=== DATA ===

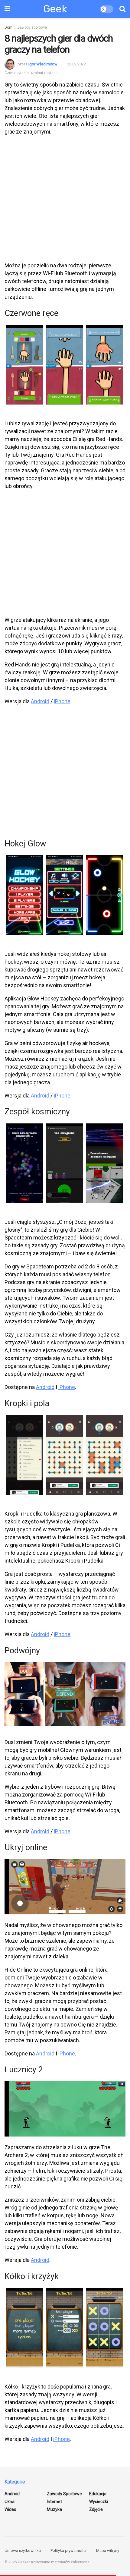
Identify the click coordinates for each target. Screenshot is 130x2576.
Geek (55, 9)
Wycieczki (98, 2501)
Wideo (10, 2509)
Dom (8, 27)
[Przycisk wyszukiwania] (122, 9)
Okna (10, 2501)
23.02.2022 (76, 64)
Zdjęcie (96, 2509)
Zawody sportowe (32, 27)
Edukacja (97, 2493)
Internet (54, 2501)
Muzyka (54, 2509)
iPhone (62, 701)
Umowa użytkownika (23, 2550)
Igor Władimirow (42, 64)
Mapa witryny (107, 2550)
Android (40, 701)
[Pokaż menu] (7, 9)
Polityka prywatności (68, 2550)
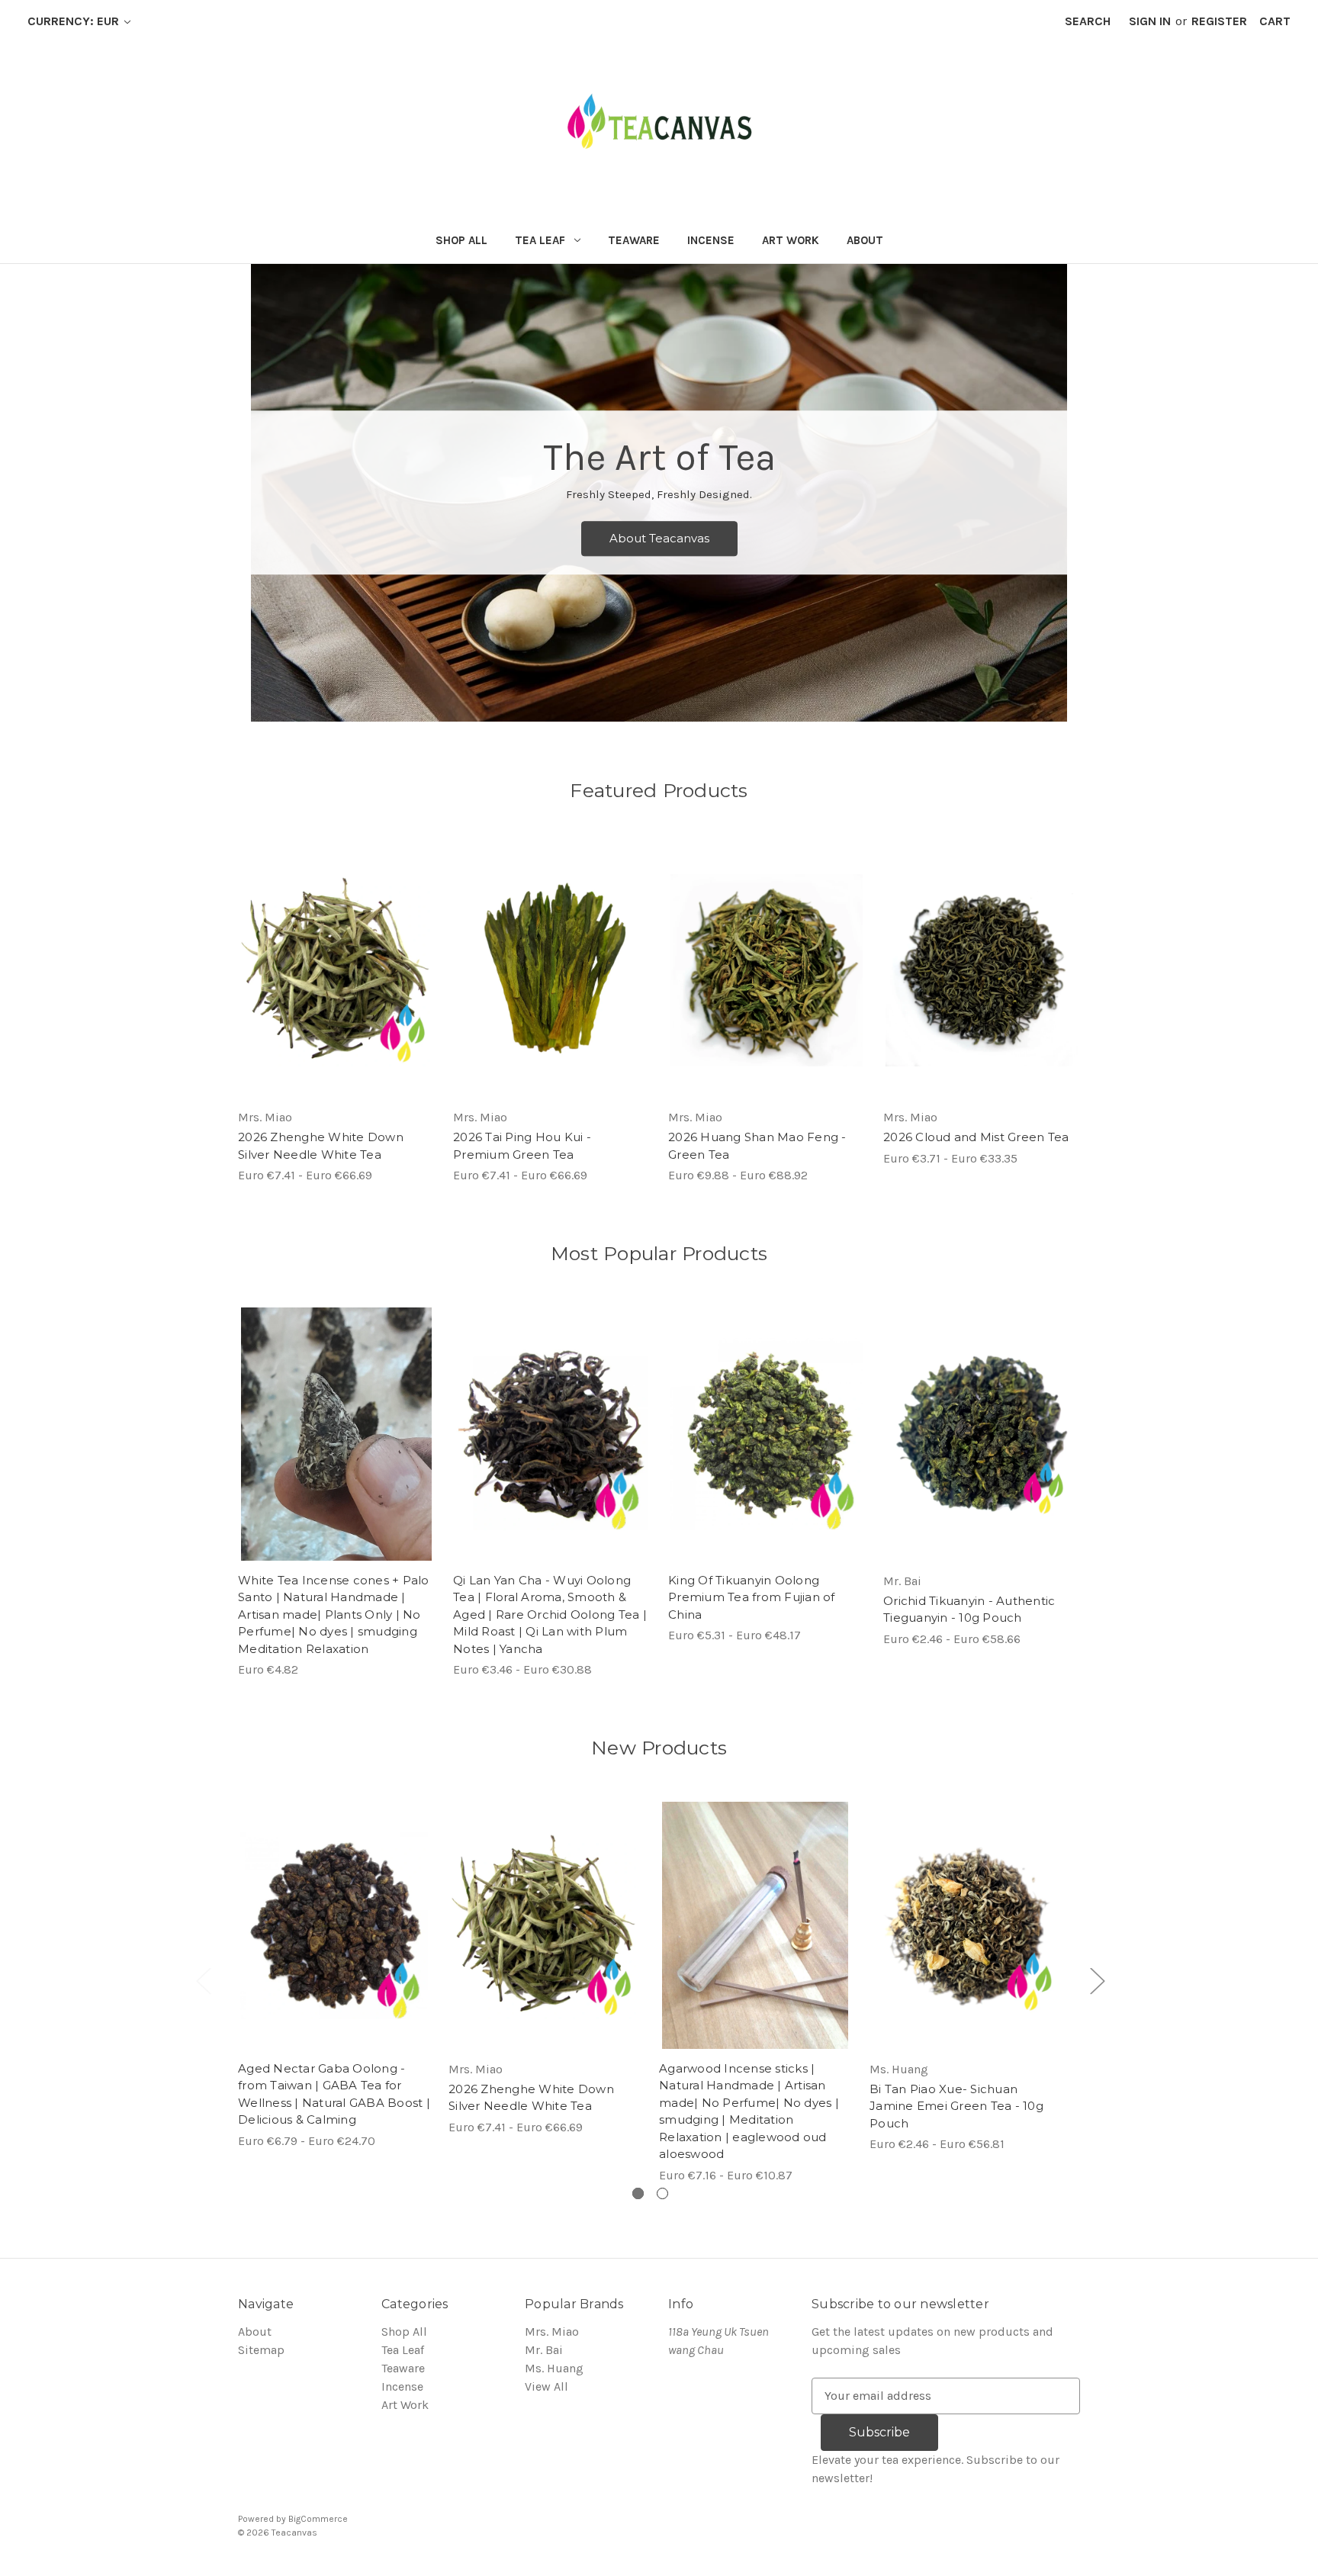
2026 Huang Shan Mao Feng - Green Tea (757, 1146)
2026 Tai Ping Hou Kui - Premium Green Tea (522, 1146)
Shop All (461, 240)
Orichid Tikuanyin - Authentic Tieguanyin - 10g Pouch (969, 1610)
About (865, 240)
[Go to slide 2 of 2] (662, 2193)
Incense (711, 240)
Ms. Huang (554, 2368)
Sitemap (261, 2350)
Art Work (790, 240)
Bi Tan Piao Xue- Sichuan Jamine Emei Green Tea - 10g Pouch (956, 2106)
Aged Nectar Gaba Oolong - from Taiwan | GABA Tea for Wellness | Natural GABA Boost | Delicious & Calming (334, 2094)
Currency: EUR (74, 21)
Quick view (323, 955)
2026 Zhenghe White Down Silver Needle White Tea (320, 1146)
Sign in (1150, 21)
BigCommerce (318, 2518)
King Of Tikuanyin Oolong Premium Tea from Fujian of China (751, 1597)
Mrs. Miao (552, 2331)
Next (1097, 1980)
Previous (203, 1980)
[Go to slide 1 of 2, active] (638, 2193)
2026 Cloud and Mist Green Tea (976, 1137)
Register (1219, 21)
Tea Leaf (540, 240)
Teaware (634, 240)
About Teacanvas (659, 538)
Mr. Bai (544, 2350)
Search (1088, 21)
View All (546, 2386)
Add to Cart (336, 1449)
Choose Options (336, 985)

===

• [WHAT THE TASK ASKS] Copy out each line carrying the string "Pouch" from the data.

• [EXERCISE RESULT]
Orichid Tikuanyin - Authentic Tieguanyin - 10g Pouch (969, 1610)
Bi Tan Piao Xue- Sichuan Jamine Emei Green Tea - 10g Pouch (956, 2106)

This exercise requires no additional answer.